The U.S. Navy recently released its Design for Maintaining Maritime Superiority (DMMS) 2.0 document that calls for the 243-year-old bureaucratic organization "to act with a sense of urgency" and become more agile. Here are some of my thoughts on how the U.S. Navy can achieve some level of agility through the OODA loop, Cynefin framework, and Complex Adaptive Systems thinking.
“Our competitors see the landscape as continuous; we will do so as well. Restoring agility means realizing that operating in the spectrum can be non-linear and simultaneous. We will not let rigid thinking or self-imposed structures prevent us from operating in creative ways.”
The OODA loop is a non-linear, individual and organizational-level learning and adaption process. Considered a paradigm for survival and growth, the OODA loop is the foundation of maneuver warfare, Scrum (non-linear team framework), the Lean Startup, the Agility Loop (Don Sull), and is commonly applied in firefighting, cyber defense, big data, and healthcare.
The Cynefin framework, which has DARPA roots, is a decision-making framework that improves OODA loops. With five domains defined by the nature of the relationship between cause and effect, the Cynefin framework provides leaders a way to understand context and apply the appropriate management or leadership response.
The DMMS calls for leaders to “Invigorate and continually reinforce our culture of mission command, which is an enduring advantage against any adversary.” Auftragstaktik (mission command) is already baked-in the OODA loop and a preferred leadership approach in the Complicated and Complex domains of Cynefin.
Less Systems Thinking
Complex Adaptive Systems thinking moves leaders away from thinking in terms of closing the gap between a desired future state and the present, towards attempting multiple safe-to-fail probes. Why? Complex adaptive systems are dispositional in nature, not causal. This shift in thinking has huge implications on how Navy leaders address safety, agility, and innovation. Safety, for example, is an emergent property of a Complex Adaptive System and is not something that leaders “drive” through “zero incident days” reporting.
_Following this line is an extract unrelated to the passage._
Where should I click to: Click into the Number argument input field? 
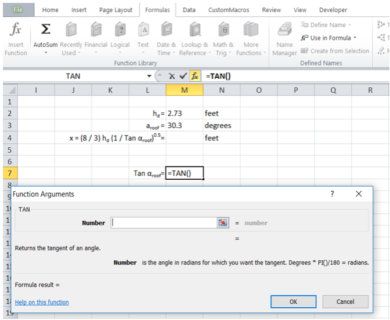click(x=164, y=223)
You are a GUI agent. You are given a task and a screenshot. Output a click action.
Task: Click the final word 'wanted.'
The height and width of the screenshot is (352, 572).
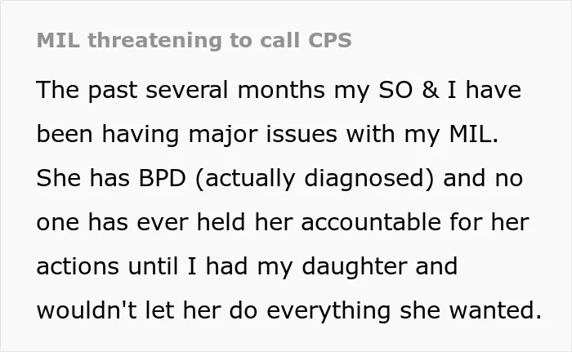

Innovation and agility are emergent properties of teams—a team is a Complex Adaptive System—were the quality of interactions matter more than the quality of the individual (agent). The DMMS attempts to improve the quality of interactions by “upgrading” the Plan-Brief-Execute Debrief (PBED) cycle, explicitly calling out the need to use a Red Team, analyze planned outcomes versus actual performance, and promulgate lessons learned.
Overall a good document. However, I have some reservations with upgrading the PBED cycle simply because the suggested upgrades fail to address the most important need: All leaders must learn how to debrief. But I am sure the "Expertly Upgraded the U.S. Navy's PBED Cycle with the Obvious" FITREP bullet is worth a star.